Libbie Hawker’s Mercer Girls brings three determined women to frontier Seattle

Libbie Hawker’s Mercer Girls brings three determined women to frontier Seattle

Libbie Hawker’s Mercer Girls takes its name from a group of enterprising young women from around Lowell, Massachusetts, who were recruited by Asa Mercer in the 1860s to travel to Washington Territory, which suffered from a major gender imbalance. They journeyed via ship from New York via Panama and up the Pacific coast to Seattle, debarking at a grimy, half-built frontier town where they – educated women of respectable backgrounds – found their reputations challenged by a society who believed only females with low morals would leave their homes behind as they did.

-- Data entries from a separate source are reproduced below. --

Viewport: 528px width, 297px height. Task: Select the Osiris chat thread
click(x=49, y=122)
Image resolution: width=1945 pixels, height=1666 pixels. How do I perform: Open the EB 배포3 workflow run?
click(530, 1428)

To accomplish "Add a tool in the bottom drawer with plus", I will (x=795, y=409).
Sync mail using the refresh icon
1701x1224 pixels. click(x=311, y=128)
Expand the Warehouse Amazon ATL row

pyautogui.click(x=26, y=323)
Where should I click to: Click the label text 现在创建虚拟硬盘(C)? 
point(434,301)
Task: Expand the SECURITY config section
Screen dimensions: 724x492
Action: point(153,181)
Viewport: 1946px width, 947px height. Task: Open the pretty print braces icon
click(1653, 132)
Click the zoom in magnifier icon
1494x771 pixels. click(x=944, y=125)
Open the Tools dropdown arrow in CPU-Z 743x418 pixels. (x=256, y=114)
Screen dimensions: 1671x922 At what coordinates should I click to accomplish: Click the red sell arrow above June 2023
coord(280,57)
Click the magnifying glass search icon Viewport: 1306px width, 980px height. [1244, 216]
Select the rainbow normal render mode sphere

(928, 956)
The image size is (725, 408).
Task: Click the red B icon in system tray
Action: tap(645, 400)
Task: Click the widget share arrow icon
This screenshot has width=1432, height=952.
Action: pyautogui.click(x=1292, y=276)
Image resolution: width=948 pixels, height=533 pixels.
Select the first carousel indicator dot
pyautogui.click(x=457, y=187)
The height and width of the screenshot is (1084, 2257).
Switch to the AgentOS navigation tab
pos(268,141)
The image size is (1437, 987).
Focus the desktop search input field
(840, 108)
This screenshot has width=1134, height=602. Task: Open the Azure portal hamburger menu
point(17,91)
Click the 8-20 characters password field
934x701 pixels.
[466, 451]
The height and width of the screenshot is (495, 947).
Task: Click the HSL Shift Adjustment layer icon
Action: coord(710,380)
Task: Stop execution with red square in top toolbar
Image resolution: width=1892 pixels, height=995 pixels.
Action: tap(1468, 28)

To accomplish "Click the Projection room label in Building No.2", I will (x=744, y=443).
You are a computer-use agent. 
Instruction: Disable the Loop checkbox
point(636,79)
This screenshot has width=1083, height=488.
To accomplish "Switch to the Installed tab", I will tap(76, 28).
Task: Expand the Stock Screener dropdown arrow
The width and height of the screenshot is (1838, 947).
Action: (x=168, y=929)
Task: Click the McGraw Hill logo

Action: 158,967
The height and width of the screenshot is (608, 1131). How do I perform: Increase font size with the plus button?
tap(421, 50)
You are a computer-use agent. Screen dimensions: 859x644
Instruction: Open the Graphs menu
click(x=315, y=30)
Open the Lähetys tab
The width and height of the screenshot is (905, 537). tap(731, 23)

Hawker smoothly shifts the viewpoints among three main characters, each of whom has different reasons for wanting a fresh start: thirtyish Josephine, fleeing a secret past; impoverished mill owner’s daughter Dovey, whose combined naivete and uncontrollable ambitions prove dangerous; and prim Sophronia, whose Christian uprightness is off-putting. Each is uniquely sympathetic yet flawed, and their personalities realistically transform over time.

This isn’t a standard heartwarming story of female cooperation during adversity, since Jo, Dovey, and Sophronia frequently clash (especially the latter two). Despite expectations they find husbands asap, the women forge their own paths. The historical background will attract fans of Western heroines and, especially, those who enjoyed Robin Oliveira’s recent A Wild and Heavenly Place, set amid the gorgeous but rough landscape of Washington Territory a bit later.

The plot unfolds with details on the early suffrage fight (this bogs down the story at the end), prostitution (seen as a lucrative career choice), and the process of tax collection (more interesting than it sounds). Overall, it’s a fast-moving portrait of the scrappiness needed for survival on the frontier, and how three “Mercer girls” found it within themselves.